The rhetorically twisted position of Human Rights Watch is that governments should impose gun control -- in the name of "human rights."
Human Rights Watch holds that it is governments' responsibility to help solve a problem that governments have largely helped create. They should do so by developing binding norms and implementing measures to halt flows of arms, especially small arms and light weapons, to human rights abusers. It is also imperative that governments muster the political will and bolster their ability to bring to justice those who by misusing small arms, or facilitating their illicit flows, have been either instrumental in perpetrating human rights abuses or have acted in contempt of international humanitarian law.Governments? The same governments that violate human rights should be encouraged to disarm their victims? That's like using criminals to disarm law abiding citizens.
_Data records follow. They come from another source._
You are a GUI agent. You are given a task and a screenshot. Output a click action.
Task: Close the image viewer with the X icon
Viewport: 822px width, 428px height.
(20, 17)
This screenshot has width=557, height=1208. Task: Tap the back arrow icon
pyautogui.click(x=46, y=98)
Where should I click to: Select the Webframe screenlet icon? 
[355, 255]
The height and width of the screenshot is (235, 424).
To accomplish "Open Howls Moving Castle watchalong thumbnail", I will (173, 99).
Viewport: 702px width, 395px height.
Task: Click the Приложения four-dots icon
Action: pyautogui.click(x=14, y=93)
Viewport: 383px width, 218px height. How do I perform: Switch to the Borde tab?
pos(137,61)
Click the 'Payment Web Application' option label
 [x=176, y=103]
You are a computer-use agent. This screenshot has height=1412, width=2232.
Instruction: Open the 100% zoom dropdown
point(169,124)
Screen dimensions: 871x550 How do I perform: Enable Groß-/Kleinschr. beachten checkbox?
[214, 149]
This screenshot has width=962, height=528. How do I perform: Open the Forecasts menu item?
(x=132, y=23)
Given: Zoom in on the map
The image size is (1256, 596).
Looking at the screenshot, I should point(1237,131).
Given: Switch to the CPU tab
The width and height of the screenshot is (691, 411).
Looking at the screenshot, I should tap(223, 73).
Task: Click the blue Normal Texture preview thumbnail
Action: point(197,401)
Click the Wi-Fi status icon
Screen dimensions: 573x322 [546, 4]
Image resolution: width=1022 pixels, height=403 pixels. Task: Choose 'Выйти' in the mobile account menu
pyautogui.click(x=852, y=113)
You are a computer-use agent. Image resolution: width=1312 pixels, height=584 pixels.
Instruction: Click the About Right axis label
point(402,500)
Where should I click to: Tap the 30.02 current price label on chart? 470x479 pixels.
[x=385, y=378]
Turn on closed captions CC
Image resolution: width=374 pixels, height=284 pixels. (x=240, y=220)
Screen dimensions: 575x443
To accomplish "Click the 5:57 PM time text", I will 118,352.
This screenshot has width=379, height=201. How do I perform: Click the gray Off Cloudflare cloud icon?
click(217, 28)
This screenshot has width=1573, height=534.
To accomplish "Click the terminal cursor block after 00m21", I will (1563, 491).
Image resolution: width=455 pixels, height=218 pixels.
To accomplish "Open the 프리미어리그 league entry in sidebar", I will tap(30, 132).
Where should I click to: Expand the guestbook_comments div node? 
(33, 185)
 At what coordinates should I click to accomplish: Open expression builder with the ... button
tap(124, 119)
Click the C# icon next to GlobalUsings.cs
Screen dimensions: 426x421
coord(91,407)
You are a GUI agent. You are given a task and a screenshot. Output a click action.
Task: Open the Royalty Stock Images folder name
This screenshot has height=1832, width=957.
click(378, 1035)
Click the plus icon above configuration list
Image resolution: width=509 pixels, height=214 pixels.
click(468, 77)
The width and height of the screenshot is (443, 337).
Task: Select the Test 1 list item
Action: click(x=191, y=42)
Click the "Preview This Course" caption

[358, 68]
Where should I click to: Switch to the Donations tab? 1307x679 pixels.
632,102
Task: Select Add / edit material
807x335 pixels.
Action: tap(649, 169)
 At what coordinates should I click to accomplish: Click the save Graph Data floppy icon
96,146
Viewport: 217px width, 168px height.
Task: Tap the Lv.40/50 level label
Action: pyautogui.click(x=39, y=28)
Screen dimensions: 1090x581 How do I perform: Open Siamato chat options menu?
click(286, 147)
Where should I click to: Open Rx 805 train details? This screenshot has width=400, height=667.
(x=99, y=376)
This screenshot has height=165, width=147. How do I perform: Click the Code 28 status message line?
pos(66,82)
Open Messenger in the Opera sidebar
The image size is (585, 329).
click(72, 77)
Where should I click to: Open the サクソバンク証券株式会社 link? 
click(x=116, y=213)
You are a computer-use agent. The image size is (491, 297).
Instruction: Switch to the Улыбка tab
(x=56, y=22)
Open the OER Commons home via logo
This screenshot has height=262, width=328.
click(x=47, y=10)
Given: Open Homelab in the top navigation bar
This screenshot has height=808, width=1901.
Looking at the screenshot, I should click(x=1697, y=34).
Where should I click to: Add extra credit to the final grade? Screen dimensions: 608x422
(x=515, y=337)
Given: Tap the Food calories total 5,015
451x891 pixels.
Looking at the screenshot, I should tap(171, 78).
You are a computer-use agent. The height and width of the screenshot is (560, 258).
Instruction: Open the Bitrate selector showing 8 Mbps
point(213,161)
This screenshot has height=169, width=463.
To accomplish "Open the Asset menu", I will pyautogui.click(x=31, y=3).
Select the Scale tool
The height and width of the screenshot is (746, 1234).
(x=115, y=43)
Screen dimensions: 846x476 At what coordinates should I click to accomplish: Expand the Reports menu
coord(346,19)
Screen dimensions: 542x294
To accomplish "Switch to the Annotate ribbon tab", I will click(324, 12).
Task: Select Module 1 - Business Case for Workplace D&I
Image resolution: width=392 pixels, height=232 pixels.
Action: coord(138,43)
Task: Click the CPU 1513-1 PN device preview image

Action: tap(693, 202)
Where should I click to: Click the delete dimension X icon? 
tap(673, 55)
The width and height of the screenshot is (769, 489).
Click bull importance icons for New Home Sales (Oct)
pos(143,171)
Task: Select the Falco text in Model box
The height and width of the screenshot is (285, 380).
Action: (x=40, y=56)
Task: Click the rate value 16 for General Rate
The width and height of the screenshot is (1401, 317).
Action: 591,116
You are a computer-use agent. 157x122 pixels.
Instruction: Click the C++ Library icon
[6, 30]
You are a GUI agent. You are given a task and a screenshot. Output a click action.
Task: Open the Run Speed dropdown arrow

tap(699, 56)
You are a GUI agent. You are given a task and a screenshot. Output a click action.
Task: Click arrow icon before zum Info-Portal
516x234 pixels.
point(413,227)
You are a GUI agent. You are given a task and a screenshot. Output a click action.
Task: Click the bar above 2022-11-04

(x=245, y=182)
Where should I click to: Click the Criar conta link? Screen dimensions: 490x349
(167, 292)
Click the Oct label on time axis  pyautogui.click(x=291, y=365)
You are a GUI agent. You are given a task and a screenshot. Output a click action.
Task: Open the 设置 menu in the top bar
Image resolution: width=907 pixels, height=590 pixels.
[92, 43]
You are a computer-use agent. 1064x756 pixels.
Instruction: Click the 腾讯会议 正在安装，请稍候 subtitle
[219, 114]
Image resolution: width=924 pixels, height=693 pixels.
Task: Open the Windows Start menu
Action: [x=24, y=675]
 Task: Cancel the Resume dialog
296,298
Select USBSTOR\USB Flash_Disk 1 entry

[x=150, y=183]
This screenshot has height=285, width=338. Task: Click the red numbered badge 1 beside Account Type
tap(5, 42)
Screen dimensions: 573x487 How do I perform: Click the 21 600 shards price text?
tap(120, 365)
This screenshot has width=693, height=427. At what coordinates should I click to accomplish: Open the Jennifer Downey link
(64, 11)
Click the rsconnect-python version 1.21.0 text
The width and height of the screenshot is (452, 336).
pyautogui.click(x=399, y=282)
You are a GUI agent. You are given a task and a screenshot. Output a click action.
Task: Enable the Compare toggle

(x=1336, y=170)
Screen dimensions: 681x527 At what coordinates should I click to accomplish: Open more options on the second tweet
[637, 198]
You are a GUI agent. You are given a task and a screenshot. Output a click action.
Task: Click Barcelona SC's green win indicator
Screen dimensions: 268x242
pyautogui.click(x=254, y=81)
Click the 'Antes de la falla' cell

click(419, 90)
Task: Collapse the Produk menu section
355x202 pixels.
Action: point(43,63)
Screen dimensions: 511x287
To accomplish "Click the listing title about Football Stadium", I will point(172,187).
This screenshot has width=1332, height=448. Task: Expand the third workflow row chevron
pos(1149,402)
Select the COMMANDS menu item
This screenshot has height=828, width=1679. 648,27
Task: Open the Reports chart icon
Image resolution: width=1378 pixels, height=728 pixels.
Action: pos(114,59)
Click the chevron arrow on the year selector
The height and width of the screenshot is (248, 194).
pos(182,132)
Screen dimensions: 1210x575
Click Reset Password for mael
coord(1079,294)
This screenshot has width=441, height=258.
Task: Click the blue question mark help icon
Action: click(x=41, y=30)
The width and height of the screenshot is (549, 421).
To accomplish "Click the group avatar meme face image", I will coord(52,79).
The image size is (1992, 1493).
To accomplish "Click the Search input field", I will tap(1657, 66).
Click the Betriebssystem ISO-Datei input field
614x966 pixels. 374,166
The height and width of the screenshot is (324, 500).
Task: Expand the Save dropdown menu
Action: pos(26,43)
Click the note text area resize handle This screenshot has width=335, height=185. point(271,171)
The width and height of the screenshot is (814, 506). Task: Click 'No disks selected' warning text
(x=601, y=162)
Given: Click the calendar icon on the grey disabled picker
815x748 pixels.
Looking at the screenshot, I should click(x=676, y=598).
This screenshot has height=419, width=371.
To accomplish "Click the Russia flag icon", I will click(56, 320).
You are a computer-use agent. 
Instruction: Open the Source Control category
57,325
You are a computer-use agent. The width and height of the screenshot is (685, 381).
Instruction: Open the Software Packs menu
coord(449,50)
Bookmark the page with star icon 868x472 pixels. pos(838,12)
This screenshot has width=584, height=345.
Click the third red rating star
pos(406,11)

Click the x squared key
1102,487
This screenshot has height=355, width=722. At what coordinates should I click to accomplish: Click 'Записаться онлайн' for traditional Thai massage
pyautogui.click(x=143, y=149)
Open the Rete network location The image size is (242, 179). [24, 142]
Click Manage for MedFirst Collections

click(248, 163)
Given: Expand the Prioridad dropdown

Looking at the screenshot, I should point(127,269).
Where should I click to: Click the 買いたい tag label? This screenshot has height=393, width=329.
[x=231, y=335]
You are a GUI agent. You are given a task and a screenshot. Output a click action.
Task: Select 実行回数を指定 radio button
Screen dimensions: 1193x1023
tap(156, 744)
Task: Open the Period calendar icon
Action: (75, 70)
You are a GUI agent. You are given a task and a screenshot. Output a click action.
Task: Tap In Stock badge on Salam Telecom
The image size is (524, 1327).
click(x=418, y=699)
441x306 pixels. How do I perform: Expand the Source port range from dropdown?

Among other things, Human Rights Watch demands that arms not be sold to governments which are "not actively engaged in the creation of national and regional registers for small arms."
Which means Hamas better get on the gun control band wagon fast!
FWIW, I think the human rights activists have it backwards. Rather than have the Hamas government disarm the citizens, I think it would be better to disarm the government first.
The larger issue (forgetting the detestable Gaza) is the false dichotomy that's being drawn between guns and human rights. Being armed is a human right, as is the right to self defense. It's almost as if the activists are saying that self defense violates the human rights of governments or something. What's next? Private property and free speech as human rights violations?
I think someone's been listening to "Imagine" too many times.
Masked gunmen torched and looted the Rosary Sisters School and the Latin Church in Gaza City, using rocket-propelled grenades and then burning crosses, Bibles, and nearly everything else inside. Christians living in Gaza City have called for protection against Muslim extremists and many want to leave the Strip as soon as the border crossings are reopened.I don't know whether Hamas is disarming the Christians, but I wish activists like Mustafa Ibrahim didn't use terms like "human rights" to describe what is precisely the opposite.